Sunday, 28 Syawwal 1443 / 29 May 2022

Jembatan di Turki Kampanyekan Anti-kekerasan pada Perempuan

Ahad 28 Nov 2021 15:29 WIB

Rep: Dwina Agustin/ Red: Christiyaningsih

Bendera Turki di jembatan Martir, Turki. Jembatan Fatih Sultan Mehmet di Turki diterangi lampu simbol melawan kekerasan. Ilustrasi.

Bendera Turki di jembatan Martir, Turki. Jembatan Fatih Sultan Mehmet di Turki diterangi lampu simbol melawan kekerasan. Ilustrasi.

Foto: AP
Jembatan Fatih Sultan Mehmet di Turki diterangi lampu simbol melawan kekerasan

REPUBLIKA.CO.ID, ISTANBUL -- Jembatan Fatih Sultan Mehmet (FSM) Istanbul diterangi warna oranye pada Sabtu (27/11) pagi hingga siang hari. Momen tidak biasa ini untuk menunjukkan dukungan untuk mengakhiri kekerasan terhadap perempuan.

Titik ikonik di kota di Turki ini telah menjadi tempat pertunjukan warna dan cahaya pada sehari-hari. Namun kali ini tempat penyeberangan ini diterangi untuk menarik perhatian pada perjuangan internasional dalam kampanye melawan kekerasan terhadap perempuan.

Baca Juga

Turki mencoba menekankan kepada dunia bahwa negara ini masih berdiri di sisi perempuan.
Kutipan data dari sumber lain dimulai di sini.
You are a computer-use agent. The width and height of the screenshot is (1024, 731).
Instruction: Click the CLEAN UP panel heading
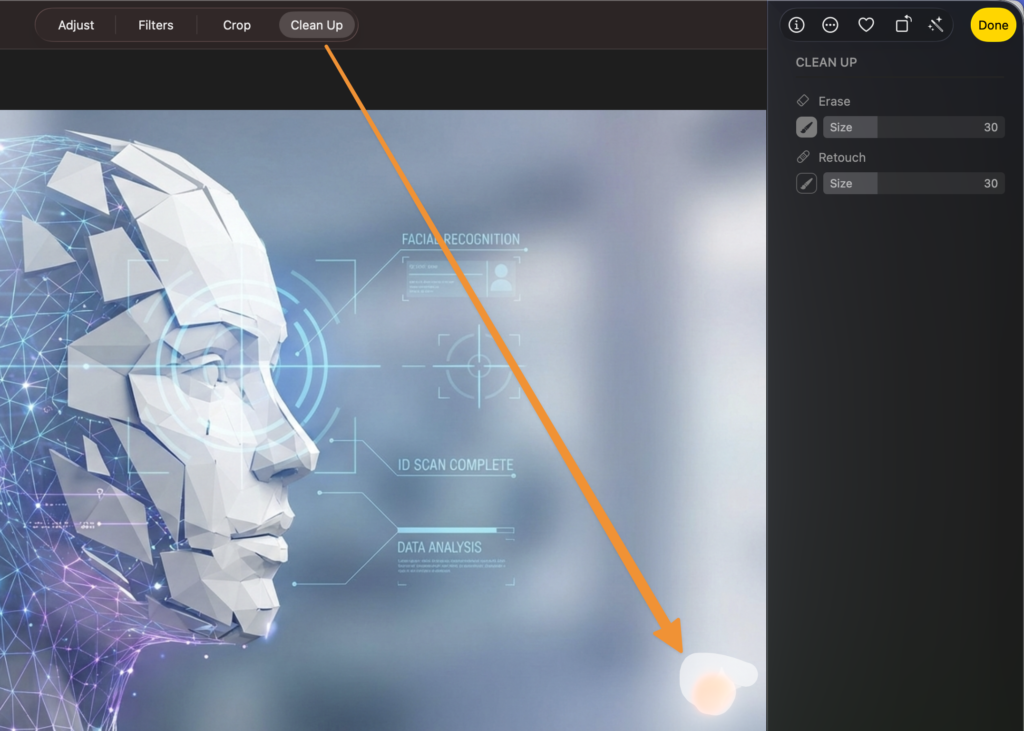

Sebelumnya Ankara menarik perhatian usai menarik diri dalam perjanjian internasional untuk memerangi kekerasan terhadap perempuan yang dikenal sebagai Konvensi Istanbul dan dinegosiasikan di kota terbesar Turki pada 2011.

Selain menunjukkan citra dengan menarik perhatian melalui pertunjukan di Istanbul, Presiden Turki Recep Tayyip Erdogan berjanji akan berjuang keras mengakhiri kekerasan terhadap perempuan pada momen Hari Anti-kekerasan Terhadap Perempuan pada 25 November. Dia menekankan pemerintahnya akan terus memerangi pelecehan, pelecehan, diskriminasi, dan kekerasan terhadap perempuan.

Erdogan menjelaskan kekerasan terhadap perempuan adalah masalah hak asasi manusia global. Dia menegaskan kembali pemerintahannya selalu membela perempuan.

Dikutip dari Anadolu Agency, Erdogan bersumpah untuk menghapuskan kekerasan terhadap perempuan. Agar mencapai tujuan tersebut, dia berjanji akan memperkuat nilai-nilai moral dan kemanusiaan.